DO THIS - Report how many lines of the material contain the word "profile". Give only the number.

──────────

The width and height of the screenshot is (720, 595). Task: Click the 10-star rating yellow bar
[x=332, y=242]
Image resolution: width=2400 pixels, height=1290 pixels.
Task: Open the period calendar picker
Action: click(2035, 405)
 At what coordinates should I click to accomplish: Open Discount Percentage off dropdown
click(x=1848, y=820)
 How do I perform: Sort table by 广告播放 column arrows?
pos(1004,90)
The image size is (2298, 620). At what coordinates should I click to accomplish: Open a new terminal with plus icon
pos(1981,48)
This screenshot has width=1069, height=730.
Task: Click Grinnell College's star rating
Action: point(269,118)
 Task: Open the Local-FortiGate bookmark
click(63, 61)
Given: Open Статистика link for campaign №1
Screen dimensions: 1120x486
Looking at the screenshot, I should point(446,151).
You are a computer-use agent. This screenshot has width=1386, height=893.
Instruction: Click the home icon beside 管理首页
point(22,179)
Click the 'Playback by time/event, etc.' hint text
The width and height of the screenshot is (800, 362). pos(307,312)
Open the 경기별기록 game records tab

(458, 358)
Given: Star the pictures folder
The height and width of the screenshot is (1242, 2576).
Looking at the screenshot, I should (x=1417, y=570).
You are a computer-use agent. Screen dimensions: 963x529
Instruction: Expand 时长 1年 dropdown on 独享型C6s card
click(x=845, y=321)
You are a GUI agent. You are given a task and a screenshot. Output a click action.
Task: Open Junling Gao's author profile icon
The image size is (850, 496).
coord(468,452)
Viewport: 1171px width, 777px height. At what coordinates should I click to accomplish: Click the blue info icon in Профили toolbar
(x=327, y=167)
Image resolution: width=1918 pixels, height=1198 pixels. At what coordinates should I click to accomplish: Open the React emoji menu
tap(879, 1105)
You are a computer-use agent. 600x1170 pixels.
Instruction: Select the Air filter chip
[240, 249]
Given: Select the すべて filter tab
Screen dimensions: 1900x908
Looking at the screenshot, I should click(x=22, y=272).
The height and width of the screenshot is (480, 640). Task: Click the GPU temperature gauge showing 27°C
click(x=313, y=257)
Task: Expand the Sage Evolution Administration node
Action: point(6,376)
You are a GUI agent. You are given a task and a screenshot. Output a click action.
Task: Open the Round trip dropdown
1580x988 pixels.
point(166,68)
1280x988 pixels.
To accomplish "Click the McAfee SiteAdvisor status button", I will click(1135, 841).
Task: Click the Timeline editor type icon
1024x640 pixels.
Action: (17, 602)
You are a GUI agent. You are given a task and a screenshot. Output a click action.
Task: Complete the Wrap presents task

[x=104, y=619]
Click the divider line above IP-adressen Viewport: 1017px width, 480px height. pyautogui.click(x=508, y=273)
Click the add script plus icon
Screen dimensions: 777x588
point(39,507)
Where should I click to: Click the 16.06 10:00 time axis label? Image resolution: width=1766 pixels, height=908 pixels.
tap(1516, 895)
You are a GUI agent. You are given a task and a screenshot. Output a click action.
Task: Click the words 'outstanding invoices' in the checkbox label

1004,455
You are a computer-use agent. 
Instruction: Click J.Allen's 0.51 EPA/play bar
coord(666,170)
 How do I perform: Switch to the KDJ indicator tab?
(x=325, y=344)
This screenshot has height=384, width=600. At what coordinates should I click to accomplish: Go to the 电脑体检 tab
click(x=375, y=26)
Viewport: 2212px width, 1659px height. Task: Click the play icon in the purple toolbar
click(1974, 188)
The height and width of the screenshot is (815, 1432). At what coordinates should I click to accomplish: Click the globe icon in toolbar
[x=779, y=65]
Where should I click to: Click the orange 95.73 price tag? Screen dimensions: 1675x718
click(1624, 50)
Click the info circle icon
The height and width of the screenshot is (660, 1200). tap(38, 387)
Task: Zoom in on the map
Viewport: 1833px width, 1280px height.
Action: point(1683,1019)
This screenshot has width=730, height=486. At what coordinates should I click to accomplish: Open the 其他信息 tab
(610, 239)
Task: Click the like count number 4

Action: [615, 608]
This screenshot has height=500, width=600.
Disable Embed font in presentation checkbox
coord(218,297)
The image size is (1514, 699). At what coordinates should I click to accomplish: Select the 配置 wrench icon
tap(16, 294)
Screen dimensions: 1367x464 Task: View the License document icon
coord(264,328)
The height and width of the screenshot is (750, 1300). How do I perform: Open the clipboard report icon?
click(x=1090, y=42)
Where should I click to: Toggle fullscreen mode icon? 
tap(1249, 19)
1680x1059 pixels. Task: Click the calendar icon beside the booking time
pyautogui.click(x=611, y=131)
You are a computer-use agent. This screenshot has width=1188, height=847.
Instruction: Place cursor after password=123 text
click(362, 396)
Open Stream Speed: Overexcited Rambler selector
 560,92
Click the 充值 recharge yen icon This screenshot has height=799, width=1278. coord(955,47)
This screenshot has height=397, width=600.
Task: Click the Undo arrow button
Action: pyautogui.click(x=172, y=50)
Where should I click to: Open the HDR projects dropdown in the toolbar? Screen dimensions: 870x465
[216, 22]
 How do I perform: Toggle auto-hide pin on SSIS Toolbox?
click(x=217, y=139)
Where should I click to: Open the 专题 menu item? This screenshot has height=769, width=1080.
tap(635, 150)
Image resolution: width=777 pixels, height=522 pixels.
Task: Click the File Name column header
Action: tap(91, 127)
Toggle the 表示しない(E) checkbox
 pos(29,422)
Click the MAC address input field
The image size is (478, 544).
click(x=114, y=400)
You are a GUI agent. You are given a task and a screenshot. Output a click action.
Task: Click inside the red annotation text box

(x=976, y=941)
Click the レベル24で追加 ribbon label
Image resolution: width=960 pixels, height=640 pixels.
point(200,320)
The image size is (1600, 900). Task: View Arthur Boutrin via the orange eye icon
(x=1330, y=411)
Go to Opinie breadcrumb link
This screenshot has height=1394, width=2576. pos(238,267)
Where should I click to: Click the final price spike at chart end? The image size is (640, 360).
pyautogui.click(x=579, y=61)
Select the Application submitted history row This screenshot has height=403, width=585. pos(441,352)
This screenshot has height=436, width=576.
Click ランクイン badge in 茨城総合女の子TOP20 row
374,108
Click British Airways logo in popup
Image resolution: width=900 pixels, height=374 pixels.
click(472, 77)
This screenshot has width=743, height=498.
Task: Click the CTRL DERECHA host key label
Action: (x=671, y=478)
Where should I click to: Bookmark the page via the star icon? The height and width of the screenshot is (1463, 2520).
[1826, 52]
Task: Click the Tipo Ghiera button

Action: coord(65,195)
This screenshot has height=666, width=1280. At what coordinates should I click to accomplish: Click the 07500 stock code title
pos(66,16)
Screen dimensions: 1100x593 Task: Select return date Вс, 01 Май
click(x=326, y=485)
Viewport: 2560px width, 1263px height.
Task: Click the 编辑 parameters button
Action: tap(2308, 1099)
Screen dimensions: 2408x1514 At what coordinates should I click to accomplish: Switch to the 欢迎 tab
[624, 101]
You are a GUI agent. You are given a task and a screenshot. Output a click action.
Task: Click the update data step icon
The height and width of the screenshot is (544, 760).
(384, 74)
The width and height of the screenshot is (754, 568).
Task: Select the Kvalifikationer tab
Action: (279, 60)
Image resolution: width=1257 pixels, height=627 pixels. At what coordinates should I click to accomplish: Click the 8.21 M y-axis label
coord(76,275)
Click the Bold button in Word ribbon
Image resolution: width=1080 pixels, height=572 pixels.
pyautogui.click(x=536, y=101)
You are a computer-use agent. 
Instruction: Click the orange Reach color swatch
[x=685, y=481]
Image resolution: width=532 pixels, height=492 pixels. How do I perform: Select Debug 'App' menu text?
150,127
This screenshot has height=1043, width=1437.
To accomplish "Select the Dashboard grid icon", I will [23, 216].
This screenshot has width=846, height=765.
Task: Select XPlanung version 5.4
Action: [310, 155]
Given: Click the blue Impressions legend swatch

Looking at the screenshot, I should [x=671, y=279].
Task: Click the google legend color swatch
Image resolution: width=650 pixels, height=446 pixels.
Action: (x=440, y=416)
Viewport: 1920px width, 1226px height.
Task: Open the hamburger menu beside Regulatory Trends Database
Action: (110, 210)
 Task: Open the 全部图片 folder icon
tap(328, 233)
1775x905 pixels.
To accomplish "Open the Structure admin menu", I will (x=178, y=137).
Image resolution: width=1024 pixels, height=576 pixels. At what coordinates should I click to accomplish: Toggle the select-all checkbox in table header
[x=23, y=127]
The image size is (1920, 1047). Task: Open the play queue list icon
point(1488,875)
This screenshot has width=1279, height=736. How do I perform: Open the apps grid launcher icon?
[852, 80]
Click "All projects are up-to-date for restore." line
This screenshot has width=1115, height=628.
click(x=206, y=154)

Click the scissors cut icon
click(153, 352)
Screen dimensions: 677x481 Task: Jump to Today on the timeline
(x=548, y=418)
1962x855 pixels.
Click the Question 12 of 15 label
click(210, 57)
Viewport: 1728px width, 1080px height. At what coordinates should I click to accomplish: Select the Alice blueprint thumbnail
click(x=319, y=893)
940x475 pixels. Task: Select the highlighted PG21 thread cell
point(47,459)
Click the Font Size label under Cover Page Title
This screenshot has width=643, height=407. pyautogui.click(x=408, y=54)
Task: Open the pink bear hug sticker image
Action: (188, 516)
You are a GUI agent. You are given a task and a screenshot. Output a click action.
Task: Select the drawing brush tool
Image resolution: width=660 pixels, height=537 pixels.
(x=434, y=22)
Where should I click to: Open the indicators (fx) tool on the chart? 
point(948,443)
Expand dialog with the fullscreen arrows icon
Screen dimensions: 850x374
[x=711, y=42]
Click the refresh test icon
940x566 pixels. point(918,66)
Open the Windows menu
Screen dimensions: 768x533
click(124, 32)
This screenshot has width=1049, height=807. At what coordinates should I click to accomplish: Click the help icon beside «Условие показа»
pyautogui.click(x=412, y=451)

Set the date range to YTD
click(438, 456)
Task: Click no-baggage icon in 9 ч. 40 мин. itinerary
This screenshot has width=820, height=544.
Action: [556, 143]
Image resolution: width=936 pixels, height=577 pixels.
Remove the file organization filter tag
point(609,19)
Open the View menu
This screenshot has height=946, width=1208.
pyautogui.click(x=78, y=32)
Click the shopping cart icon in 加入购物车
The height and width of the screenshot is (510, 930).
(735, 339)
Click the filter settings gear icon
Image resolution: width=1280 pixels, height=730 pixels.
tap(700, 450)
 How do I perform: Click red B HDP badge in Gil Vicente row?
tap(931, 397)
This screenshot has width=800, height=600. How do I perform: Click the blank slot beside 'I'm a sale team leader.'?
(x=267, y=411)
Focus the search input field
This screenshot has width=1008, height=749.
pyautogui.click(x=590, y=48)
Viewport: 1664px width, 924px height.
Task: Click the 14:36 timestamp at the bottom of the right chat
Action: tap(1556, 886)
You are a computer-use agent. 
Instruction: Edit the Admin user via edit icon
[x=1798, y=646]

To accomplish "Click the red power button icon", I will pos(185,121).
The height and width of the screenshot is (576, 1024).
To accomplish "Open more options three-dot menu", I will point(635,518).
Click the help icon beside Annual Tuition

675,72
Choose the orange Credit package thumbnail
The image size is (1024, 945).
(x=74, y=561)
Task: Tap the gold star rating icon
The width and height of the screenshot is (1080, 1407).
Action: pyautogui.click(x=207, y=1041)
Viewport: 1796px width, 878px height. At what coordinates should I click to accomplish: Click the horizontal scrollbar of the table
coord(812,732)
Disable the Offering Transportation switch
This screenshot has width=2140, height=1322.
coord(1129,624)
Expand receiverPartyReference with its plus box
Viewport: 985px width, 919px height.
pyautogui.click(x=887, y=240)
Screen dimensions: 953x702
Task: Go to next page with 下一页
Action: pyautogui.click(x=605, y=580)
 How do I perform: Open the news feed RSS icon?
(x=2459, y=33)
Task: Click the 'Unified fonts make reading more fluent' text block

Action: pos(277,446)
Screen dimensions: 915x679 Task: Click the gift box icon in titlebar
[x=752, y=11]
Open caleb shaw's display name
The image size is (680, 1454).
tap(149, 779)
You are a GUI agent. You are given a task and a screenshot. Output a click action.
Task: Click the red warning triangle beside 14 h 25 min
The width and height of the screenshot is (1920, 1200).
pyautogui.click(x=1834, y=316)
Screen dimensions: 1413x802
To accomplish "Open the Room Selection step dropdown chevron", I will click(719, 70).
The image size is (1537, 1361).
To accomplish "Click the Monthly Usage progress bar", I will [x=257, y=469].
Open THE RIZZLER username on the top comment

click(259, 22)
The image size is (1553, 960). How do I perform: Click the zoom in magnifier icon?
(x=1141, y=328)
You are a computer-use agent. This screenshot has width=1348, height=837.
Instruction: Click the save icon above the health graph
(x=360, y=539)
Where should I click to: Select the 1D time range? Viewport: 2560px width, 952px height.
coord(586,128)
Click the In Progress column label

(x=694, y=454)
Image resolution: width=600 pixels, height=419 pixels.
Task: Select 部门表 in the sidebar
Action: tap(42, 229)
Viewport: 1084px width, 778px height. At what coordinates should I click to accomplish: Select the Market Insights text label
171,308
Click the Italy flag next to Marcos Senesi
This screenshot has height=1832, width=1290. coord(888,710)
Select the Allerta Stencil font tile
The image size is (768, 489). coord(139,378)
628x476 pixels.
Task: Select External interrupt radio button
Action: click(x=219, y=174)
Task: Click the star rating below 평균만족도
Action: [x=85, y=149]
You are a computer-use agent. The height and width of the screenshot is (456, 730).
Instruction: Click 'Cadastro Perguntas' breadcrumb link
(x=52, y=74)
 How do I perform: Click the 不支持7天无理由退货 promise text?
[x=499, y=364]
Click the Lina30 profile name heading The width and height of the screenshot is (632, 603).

──────────

THE OUTPUT - 2